In these days of angst about health care and its costs, I am reminded of a medical school professor who told his students that all surgery was optional. Without surgery, he said, some people would die prematurely and some would have miserable lives, but the human race would survive. He was right. Surgery benefits individuals, not populations, and all surgery falls into one of two categories – those procedures, like appendectomies and C-sections, which rescue individuals from premature death, or those like joint replacements, which improve individual quality of life.
The forerunners of joint replacements were wooden legs – the crude mechanical approximations of limbs torn asunder by accidents and war. Fast forward a few hundred years, through remarkable developments in materials science, anesthesia and infection control, and we have slick titanium or ceramic implants that replace joints worn down by modern life. Hip and knee replacements, procedures which began in earnest in the 1960s, are safe and effective. Currently it is estimated that over 300,000 hips are replaced in the United states alone each year. In most people, even the very elderly, they return mobility and help maintain independence.
Costly and difficult substitutes for nature
As good as these artificial parts are, they are still less than perfect substitutes for your native joints. Joint replacement is irreversible, initially painful, and potentially risky. Good results require serious commitment to rehabilitation – more exercise than some people have ever engaged in. Already major consumers of the health care dollar, hip and knee replacements are set to explode budgets as our obese population ages and wears out weight bearing joints. Between 1997 and 2004, private insurance layouts climbed from $1.1 billion to $3 billion for new hips and from $1.46 billion to $4.64 billion for new knees. These figures don’t include Medicare expenditures, which are the principle source of payment, and constitute over 20% of Medicare outlays. Limits may be imposed by available surgeons trained to do these procedures, a number already in decline and not expected to increase over the next decade. If you are in possession of good joints, try to hang on to them for as long as possible. Maintain normal weight, don’t smoke, and work on strength and flexibility of trunk and limbs.
Deciding to replace a joint
The decision to replace a hip or knee usually comes after years of declining physical activity and escalating anti-inflammatory and pain medication use. At times a decision is forced on a patient as treatment for a hip fracture, but ideally the surgery is an elective procedure decided upon by a patient, along with a doctor who knows him well and understands all his other medical problems. Time spent researching surgeons and hospitals and settling upon those with good results is worthwhile. Sometimes a decision can be delayed by opting for steroid injections, but they weaken connective tissue and cannot be repeated indefinitely. Delaying too long, however, might influence results. Some studies show worse functional outcomes after knee or hip replacements in more debilitated patients.
On the replacement road
Whatever way it happens, once the road to hip or knee replacement is undertaken, the orthopedic team and patient travel as close companions. Careful adherence by the patient to all instructions and advice insures the best possible outcome, and good communication from the doctors, nurses and therapists encourages patient cooperation. Work starts well before the surgery. Painful knees and hips are often housed in bodies that are overweight and out of shape. The difficult job of getting a new joint moving is easier if muscles have been in training pre-operatively. And the more weight that can be shed ahead of time, the less the strain on bone and muscle as they attempt to hold a new joint in place.

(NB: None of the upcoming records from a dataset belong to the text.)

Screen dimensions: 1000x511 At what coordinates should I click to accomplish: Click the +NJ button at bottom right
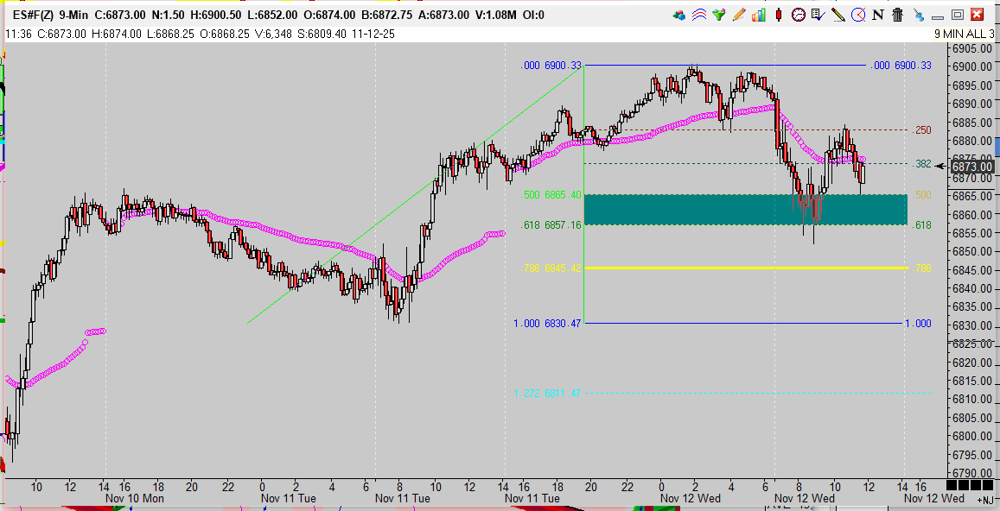click(x=984, y=499)
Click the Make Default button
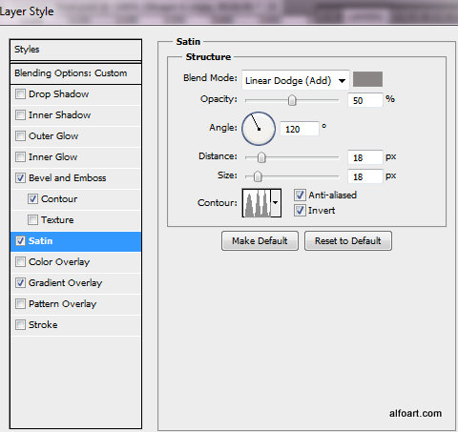 point(260,241)
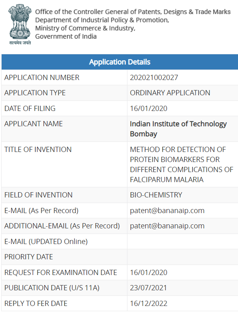Click publication date 23/07/2021
This screenshot has width=238, height=312.
tap(148, 288)
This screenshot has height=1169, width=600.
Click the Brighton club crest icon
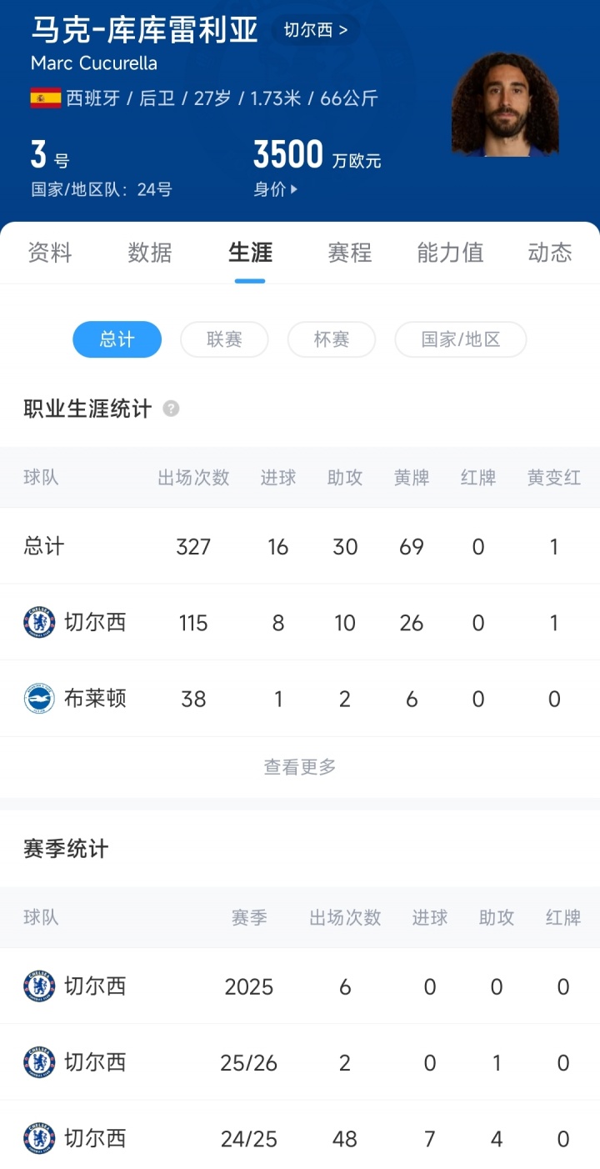point(39,698)
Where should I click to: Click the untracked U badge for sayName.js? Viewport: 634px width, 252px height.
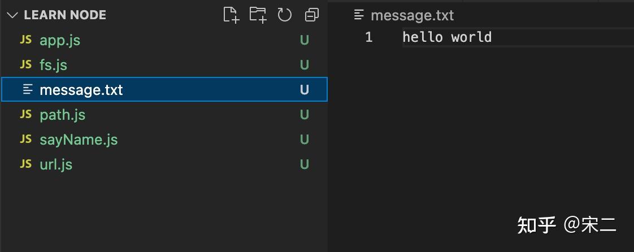pos(305,140)
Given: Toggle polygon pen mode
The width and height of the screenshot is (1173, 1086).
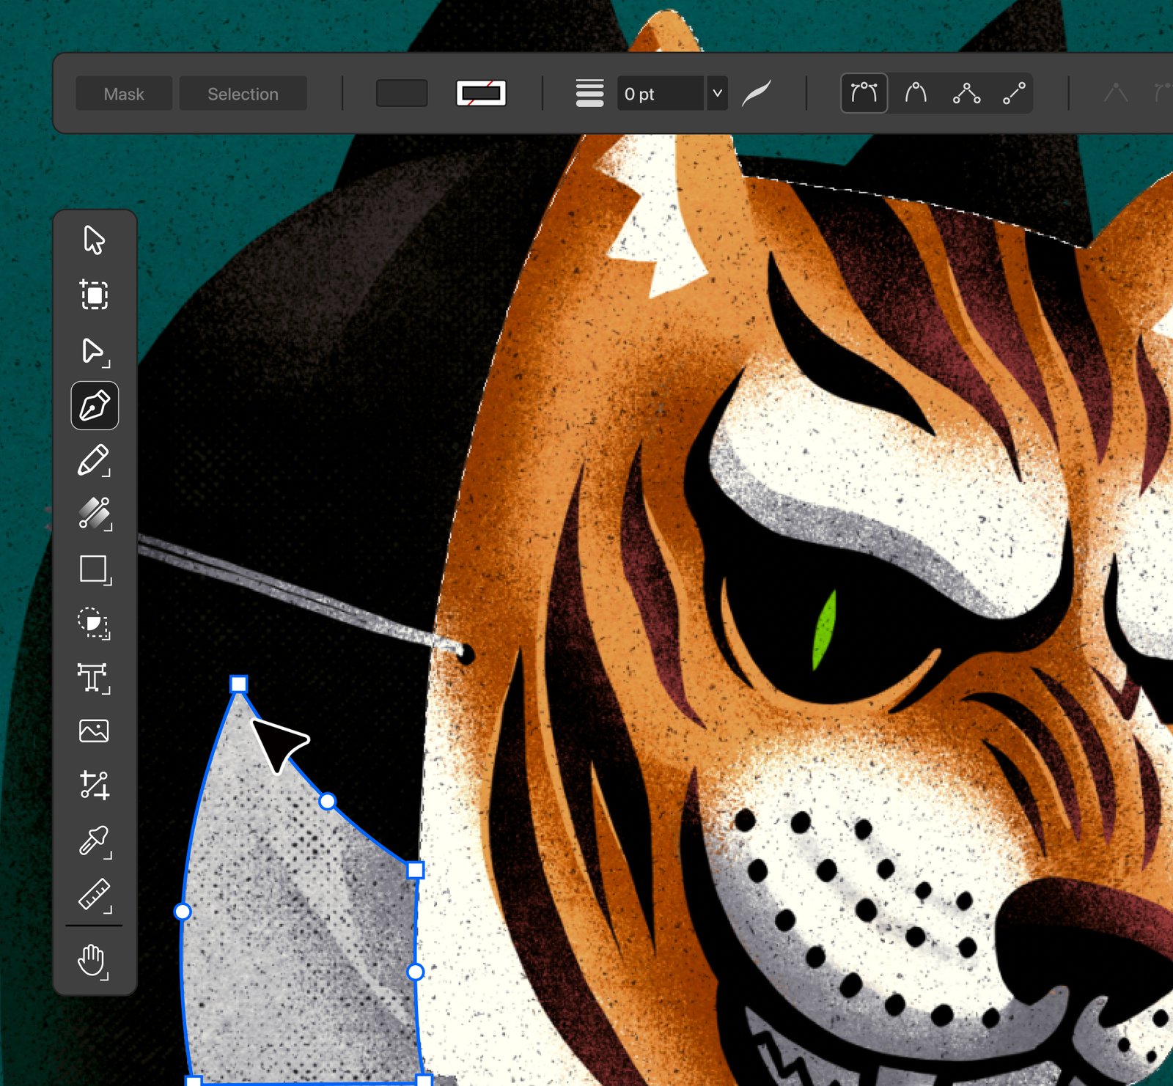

Immediately after surgery, mobilization begins. First comes sitting up, getting out of bed, and walking with assistance – as soon as tolerable and with whatever restrictions needed to protect the new joint. Supervised therapy sessions, starting within the first few days, aim at moving the new joint through larger ranges of motion without endangering its stability. Every encouragement to move and every caution about how one moves (such as the prohibition against leg crossing) is important.
The push to get patients moving and the precautions about how they move are important for preventing two of the biggest complications of lower extremity joint replacement: blood clots in the legs (with potentially catastrophic migration to the lungs) and dislocation of the hip (slipping of the ball of the new hip out of the socket). The most feared complication, infection, prompts meticulous wound care and surveillance for other infections. A brief stay in a transitional care facility, if recommended, is beneficial. Therapy occurs in well-equipped spaces several times a day and gets the long-term recovery off to a good start, and medical supervision is close at hand. Most people will also need home help for a month or more, as well as continued outpatient physical therapy.
The long run
If joint replacements are so advanced and helpful, why suffer with bad knees and hips at all? There are many joint replacements being done at younger and younger ages, but the fact remains that artificial joints have a limited – though quite long – life span, in the range of 15-20 years, though as advances are made, these figures may stretch out. Some people are still walking well on their first new joints at the 25 year mark. But artificial materials will eventually suffer wear, and there is an additional problem of the prosthesis loosening in the bone, a process that is not entirely understood. Replace a joint at age 65 and it may well last until life’s end. Replace one at 45 and you may be looking at a second period of disabling pain followed by a redo of the replacement, but this time in an older bone already altered by the first procedure. Opting for a new knee or hip is a decision that warrants careful, educated and open-eyed assessment of short and long-term risks and benefits, but as quality of life surgery goes, these procedures are among the most useful.